### What to produce
Exactly and without additions, transcribe the line that contains "The width and height of the screenshot is (1920, 1080)." and every line after it in the data.

Top of Input data

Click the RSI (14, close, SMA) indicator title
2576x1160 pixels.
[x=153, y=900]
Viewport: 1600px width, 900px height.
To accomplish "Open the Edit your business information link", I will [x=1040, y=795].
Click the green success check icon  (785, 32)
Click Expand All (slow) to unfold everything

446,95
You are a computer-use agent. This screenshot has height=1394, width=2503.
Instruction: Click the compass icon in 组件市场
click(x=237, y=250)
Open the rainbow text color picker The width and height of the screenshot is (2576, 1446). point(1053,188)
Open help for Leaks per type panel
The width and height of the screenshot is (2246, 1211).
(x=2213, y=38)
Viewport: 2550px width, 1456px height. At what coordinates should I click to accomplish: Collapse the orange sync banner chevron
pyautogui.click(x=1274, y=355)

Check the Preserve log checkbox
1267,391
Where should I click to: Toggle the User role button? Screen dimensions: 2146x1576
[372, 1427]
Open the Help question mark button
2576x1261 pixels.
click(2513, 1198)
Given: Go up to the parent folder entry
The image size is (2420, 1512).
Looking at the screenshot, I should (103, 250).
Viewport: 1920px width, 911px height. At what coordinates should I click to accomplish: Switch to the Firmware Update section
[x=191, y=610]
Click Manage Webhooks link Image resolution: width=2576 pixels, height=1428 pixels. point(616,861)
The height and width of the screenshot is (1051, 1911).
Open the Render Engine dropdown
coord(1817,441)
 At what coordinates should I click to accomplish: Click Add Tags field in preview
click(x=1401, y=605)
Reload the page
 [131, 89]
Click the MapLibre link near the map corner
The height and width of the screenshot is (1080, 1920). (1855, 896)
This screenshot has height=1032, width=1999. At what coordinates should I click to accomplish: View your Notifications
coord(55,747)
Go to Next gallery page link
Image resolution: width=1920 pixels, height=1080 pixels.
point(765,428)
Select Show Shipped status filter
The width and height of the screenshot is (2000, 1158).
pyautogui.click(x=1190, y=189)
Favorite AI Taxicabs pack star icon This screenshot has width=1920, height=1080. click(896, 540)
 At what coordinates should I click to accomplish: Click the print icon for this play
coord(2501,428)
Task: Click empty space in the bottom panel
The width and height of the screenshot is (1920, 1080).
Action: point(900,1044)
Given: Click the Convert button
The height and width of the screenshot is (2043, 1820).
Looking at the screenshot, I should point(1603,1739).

Bottom of Input data

### Finished task
The width and height of the screenshot is (1920, 1080).
Action: point(900,1044)
Given: Click the Convert button
The height and width of the screenshot is (2043, 1820).
Looking at the screenshot, I should point(1603,1739).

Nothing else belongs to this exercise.